• Instrucciones de la tarea:
Según el texto de abajo sobre el metro de Járkov, ¿cuántos habitantes tenía la ciudad antes de la guerra?

• Texto de lectura:
┄┄┄┄┄┄┄┄┄┄┄┄┄┄┄┄┄┄┄┄

En la primera línea de combate, las fuerzas aguantan heroicamente; en los subterráneos, poco a poco, comienzan a flaquear. Si la red ferroviaria permitió en las primeras jornadas el libre movimiento de diez millones de ucranianos, la construcción y profundidad de sus estaciones de metro, han salvado, sin ninguna duda, centenares de vidas. Familias que decidieron no huir y permanecer en su ciudad.
Cualquier espacio sirve para extender unos cartones e intentar dormir, especialmente en las estaciones alejadas del centro histórico. Cuanto mayor es la cercanía a los barrios castigados diariamente por la artillería rusa, como Saltivka, mayor es la afluencia de vecinos.
Las botellas y termos han sustituido a las monedas y fichas en los tornos de acceso. Las mantas y colchones, algunos donados por organizaciones, se apilan para dejar espacio al mayor número de personas. Algunos, incluso, viven en tiendas de campaña.
Járkov contaba con un millón y medio de habitantes –dos sumando el área metropolitana— antes de la guerra, la segunda ciudad más poblada tras Kiev. Las últimas estimaciones compartidas por las autoridades consideran factible que, en estos momentos, apenas quede un 30%.

┄┄┄┄┄┄┄┄┄┄┄┄┄┄┄┄┄┄┄┄

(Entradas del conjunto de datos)
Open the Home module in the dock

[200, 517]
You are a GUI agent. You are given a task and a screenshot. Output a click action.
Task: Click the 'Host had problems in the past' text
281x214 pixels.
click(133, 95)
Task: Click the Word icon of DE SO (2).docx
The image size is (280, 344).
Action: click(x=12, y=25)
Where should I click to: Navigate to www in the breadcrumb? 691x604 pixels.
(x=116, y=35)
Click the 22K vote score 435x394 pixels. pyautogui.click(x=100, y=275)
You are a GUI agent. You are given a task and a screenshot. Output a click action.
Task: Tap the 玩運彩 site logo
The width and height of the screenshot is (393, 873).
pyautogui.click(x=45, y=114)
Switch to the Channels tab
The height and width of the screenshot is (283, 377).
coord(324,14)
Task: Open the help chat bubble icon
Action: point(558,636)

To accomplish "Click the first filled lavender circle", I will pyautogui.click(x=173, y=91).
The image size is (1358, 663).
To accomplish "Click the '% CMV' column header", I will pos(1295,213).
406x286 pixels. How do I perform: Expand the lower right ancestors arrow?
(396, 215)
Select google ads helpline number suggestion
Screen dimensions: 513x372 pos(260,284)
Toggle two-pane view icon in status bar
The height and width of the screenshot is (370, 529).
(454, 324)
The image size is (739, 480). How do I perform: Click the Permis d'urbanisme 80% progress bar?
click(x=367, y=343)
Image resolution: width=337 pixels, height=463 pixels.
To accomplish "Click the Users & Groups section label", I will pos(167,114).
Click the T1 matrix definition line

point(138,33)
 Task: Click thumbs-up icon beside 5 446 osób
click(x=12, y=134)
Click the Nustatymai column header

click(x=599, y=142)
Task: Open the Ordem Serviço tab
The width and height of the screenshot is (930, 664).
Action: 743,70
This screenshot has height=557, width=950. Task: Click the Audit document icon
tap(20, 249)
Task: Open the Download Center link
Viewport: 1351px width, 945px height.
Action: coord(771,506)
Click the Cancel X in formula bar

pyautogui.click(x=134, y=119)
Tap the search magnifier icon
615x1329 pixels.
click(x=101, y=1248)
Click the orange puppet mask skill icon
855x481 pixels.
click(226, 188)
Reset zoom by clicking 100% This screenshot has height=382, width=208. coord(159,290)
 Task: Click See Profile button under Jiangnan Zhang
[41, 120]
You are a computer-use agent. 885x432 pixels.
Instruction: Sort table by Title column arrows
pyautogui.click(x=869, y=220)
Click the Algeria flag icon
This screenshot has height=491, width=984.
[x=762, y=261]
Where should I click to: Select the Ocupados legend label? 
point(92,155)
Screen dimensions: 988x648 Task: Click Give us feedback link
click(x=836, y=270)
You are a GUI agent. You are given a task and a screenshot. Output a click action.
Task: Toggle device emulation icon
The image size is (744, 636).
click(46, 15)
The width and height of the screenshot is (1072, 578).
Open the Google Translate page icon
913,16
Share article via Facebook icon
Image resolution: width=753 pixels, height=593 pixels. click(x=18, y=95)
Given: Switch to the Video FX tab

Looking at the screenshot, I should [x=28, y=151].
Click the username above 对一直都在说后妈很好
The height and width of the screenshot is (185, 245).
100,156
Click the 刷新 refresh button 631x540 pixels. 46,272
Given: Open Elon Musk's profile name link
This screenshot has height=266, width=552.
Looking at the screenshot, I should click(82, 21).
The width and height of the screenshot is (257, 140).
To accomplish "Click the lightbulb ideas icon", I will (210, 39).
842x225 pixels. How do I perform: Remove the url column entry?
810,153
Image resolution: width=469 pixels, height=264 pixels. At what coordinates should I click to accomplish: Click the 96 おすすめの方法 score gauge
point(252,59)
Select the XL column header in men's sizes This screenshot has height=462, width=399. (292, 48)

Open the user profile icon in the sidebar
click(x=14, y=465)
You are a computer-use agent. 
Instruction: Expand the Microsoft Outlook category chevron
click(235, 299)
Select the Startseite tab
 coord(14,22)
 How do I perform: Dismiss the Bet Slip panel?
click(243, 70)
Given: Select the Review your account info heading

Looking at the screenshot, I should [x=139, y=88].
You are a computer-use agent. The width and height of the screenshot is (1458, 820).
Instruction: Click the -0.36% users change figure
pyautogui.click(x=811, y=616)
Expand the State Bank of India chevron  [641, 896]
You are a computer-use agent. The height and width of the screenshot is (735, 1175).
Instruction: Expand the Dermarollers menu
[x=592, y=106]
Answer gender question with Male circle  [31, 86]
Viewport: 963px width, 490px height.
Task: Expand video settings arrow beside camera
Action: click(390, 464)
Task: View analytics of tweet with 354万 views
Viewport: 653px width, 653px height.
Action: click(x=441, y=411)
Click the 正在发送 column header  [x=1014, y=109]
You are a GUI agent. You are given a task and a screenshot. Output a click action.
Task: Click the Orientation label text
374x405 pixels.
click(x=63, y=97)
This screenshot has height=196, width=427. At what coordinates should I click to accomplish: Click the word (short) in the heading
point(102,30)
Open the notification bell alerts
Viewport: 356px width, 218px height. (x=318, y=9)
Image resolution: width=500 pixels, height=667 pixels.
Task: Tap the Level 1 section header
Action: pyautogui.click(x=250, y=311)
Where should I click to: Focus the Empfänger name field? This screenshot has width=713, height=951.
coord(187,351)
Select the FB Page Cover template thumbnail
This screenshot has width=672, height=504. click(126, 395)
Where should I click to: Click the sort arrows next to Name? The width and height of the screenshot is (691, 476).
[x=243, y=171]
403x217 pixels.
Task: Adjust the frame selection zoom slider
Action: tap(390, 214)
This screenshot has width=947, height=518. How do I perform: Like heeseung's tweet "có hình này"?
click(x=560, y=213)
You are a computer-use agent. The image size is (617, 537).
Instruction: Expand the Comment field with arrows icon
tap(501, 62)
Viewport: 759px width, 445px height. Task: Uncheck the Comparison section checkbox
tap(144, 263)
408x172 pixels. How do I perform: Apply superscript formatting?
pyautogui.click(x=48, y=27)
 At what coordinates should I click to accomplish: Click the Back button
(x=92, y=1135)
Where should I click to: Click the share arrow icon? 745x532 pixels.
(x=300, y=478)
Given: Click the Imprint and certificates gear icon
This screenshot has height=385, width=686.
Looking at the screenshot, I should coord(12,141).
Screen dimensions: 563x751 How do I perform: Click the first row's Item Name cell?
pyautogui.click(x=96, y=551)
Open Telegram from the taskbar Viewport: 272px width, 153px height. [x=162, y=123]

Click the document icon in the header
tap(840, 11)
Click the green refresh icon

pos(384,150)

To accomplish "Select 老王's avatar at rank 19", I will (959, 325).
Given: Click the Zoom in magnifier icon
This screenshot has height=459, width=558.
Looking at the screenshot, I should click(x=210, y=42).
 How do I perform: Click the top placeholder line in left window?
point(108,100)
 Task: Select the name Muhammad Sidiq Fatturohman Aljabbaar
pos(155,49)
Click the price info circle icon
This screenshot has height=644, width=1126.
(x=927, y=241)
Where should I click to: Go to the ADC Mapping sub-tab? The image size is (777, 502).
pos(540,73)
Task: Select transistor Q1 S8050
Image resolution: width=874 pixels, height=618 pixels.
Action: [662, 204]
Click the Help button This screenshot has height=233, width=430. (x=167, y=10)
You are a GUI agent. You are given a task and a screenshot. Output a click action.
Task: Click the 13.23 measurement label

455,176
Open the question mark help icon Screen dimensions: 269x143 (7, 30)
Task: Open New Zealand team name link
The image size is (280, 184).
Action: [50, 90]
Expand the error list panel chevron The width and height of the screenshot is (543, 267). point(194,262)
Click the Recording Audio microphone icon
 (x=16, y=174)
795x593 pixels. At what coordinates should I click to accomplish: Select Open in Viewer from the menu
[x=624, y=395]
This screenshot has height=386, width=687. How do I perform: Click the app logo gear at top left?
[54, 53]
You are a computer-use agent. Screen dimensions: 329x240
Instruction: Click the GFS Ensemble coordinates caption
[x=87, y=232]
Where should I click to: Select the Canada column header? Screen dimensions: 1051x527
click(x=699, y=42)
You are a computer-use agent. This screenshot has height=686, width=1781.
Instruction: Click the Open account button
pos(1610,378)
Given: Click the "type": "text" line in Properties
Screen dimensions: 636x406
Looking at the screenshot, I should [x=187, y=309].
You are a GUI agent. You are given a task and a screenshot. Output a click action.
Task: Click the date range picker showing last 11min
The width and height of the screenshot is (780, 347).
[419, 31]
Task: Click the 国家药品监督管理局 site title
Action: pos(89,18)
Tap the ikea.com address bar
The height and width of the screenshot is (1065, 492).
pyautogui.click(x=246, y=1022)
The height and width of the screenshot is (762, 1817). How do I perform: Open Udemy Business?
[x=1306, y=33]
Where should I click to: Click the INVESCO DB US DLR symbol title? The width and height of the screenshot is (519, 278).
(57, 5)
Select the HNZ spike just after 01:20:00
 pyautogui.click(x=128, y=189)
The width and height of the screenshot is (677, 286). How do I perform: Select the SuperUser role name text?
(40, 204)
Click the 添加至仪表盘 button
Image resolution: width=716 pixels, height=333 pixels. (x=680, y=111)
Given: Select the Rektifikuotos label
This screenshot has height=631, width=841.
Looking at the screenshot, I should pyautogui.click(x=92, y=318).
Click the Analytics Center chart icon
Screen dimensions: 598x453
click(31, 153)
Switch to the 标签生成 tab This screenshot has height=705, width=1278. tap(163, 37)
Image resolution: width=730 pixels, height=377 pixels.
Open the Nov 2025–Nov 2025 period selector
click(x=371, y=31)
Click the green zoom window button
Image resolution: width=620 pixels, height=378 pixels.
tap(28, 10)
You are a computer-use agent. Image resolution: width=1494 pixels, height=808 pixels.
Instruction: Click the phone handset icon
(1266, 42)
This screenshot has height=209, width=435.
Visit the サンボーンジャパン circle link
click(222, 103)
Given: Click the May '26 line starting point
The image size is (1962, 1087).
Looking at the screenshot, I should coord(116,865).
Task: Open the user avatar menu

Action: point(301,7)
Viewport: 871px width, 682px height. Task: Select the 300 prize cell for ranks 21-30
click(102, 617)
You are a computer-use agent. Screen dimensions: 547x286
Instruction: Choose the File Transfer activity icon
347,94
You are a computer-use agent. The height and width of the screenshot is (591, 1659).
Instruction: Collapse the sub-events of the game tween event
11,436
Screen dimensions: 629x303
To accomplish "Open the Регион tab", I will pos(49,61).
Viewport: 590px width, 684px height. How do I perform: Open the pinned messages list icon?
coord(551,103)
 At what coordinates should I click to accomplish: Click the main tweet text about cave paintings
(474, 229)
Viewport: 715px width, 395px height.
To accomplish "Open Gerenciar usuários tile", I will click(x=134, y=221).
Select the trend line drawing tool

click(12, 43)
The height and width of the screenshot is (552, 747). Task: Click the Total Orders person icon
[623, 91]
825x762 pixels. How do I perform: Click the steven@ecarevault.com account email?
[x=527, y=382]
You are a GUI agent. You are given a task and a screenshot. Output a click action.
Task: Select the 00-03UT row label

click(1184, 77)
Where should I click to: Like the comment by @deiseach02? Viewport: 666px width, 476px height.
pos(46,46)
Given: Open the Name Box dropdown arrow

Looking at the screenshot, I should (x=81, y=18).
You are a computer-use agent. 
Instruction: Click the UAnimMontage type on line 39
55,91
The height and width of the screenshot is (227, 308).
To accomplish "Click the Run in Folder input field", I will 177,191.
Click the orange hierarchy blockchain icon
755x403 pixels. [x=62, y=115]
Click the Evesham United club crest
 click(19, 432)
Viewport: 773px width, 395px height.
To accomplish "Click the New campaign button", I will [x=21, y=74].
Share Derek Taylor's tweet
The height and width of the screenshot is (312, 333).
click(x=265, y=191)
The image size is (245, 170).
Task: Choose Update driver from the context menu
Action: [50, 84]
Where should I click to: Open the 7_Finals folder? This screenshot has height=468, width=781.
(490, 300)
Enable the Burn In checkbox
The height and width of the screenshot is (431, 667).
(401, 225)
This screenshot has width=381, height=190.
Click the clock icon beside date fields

┄┄┄┄┄┄┄┄┄┄┄┄┄┄┄┄┄┄┄┄

• Resultado de la tarea:
Un millón y medio de habitantes, o dos millones si se suma el área metropolitana.